If it’s acceptable to stop traffic processing for Mender backend upgrade then this is the best option. Just stop traffic processing, incrementally upgrade Mender backend to the latest version and then start traffic processing. In v2.0 auth management api v1 was removed together with mender artifact v1 (see more info in the release announcement). Removing management api can damage only your addition automation if some, but it can be simply and fast fixed, by just replacing related calls to v2 api version. If you don’t use v1 artifacts then it’s completely safe for you to upgrade the backend to the latest version. Upgrading Mender client in sync with backend upgrade is not required, because currently Mender backend supports all older client versions.

Your hack might also work as temporary workaround, but I would bid on main resources are consuming by full collection scanning because of lack of indices rather than the DB is overloaded by excessive write operations. The hint here might come from top output where is possible to check where most resources are spent and if disk subsystem is a bottleneck candidate.

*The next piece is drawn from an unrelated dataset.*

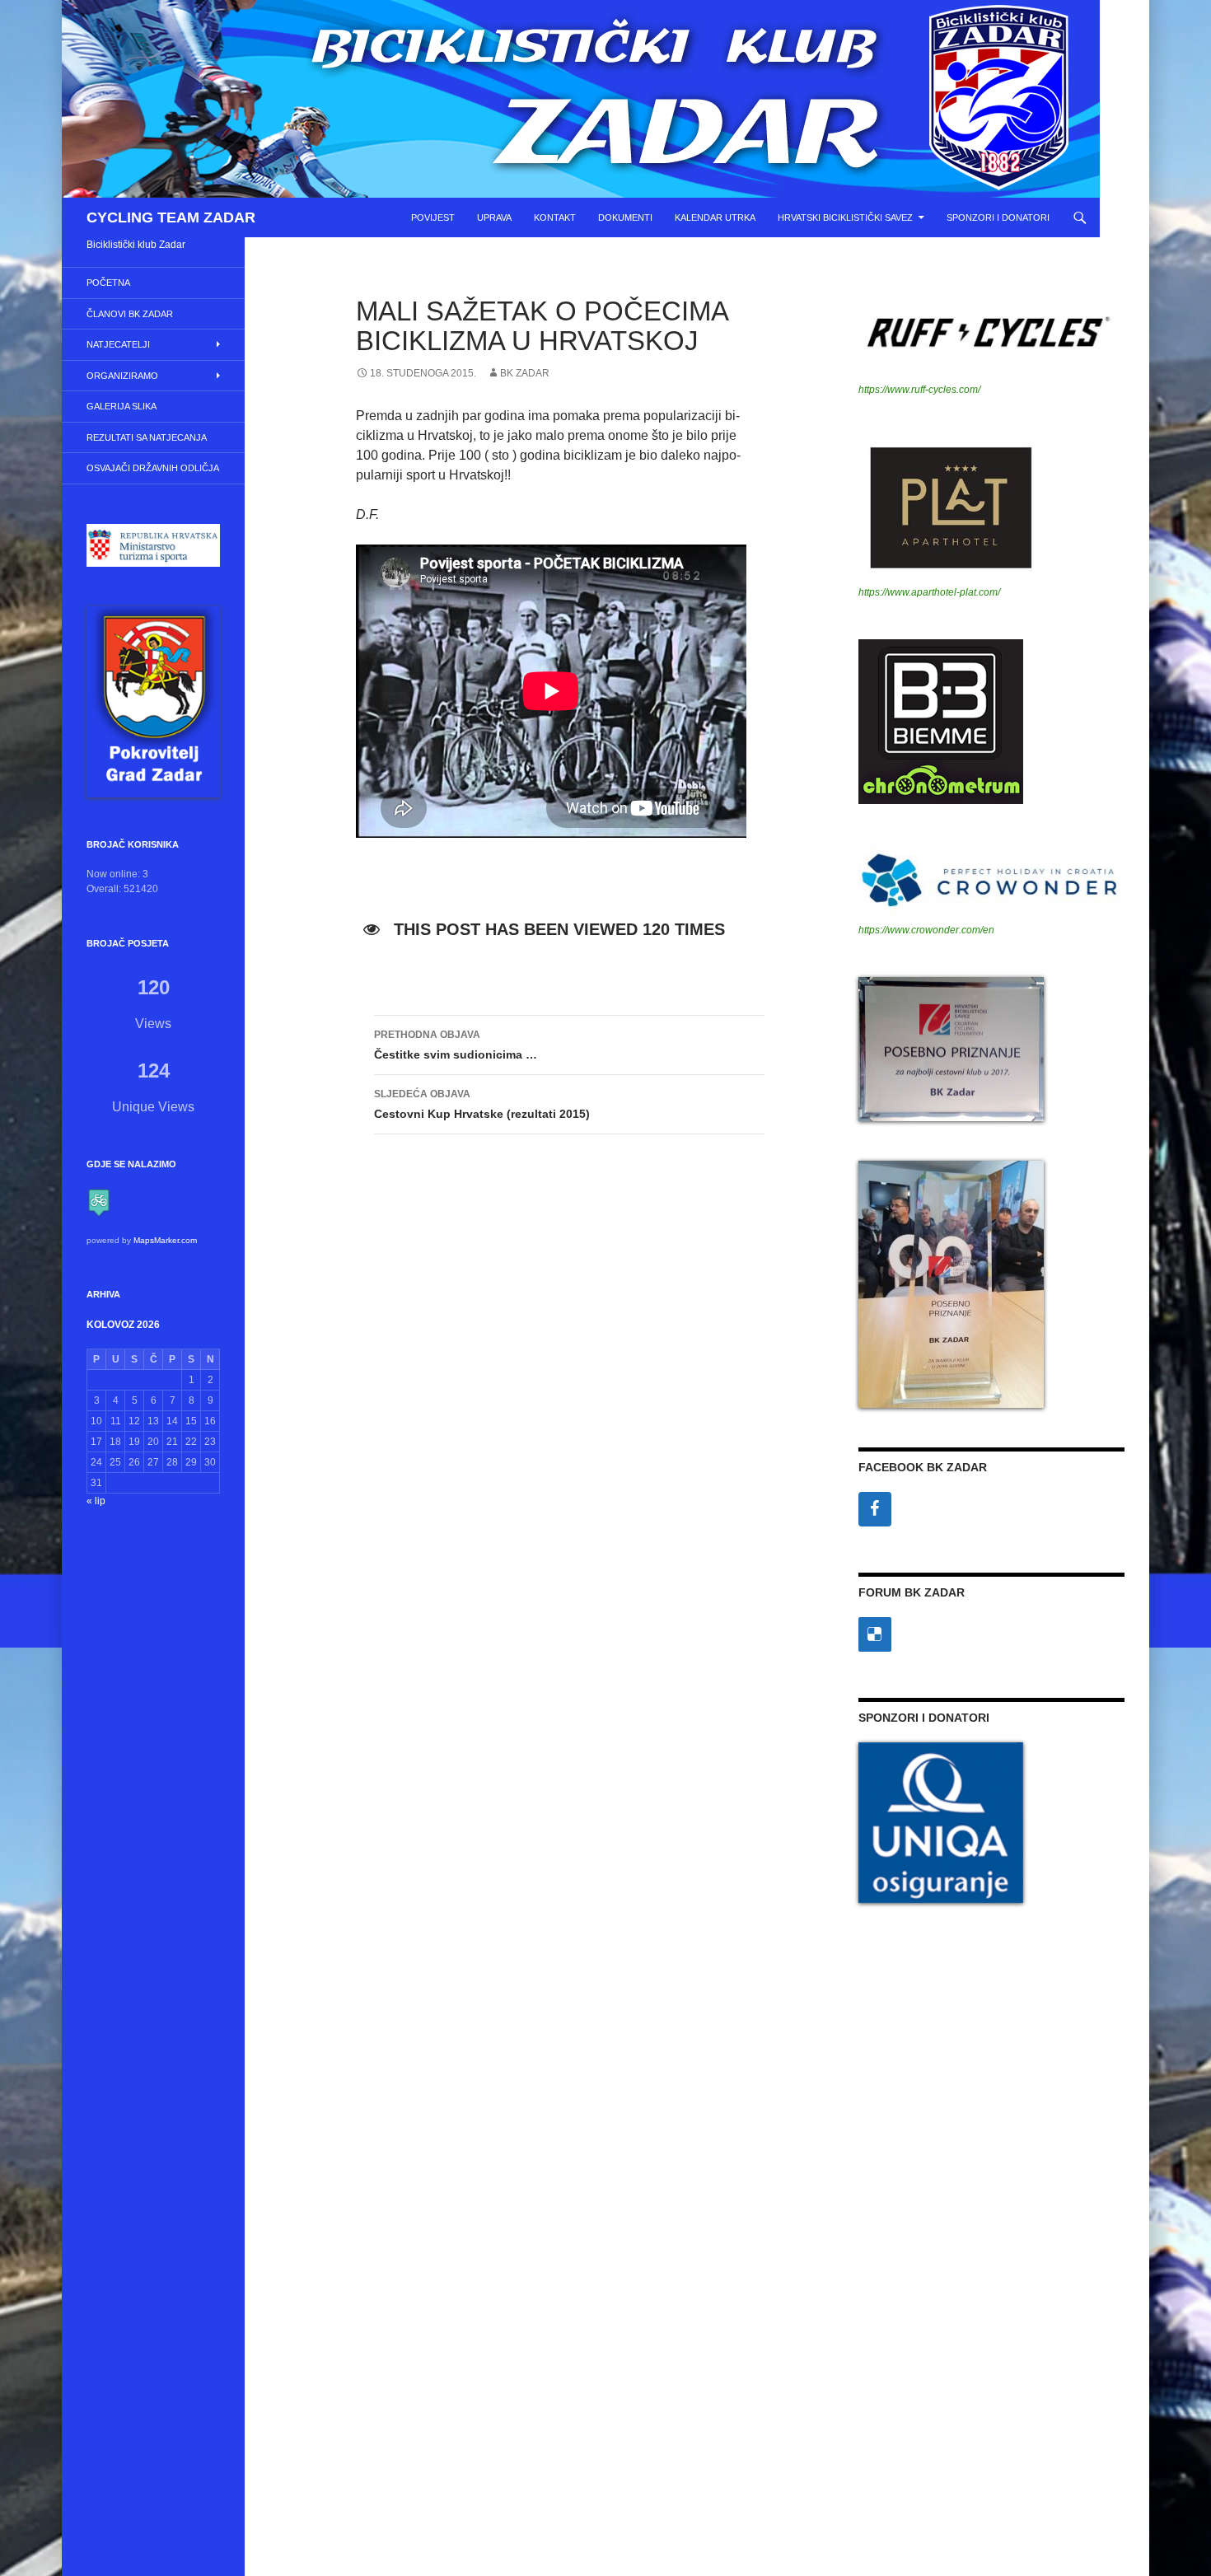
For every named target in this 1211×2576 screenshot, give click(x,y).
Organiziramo (122, 376)
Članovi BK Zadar (129, 314)
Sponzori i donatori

@robg just out of curiosity to understand the scale and the load better could you please answer on the following questions:

  1. How much devices do you have managed by Mender currently?
  2. What are inventory update and deployment check poll intervals?
  3. How much resources is allocated for Mender backend currently (CPU, memory, storage)?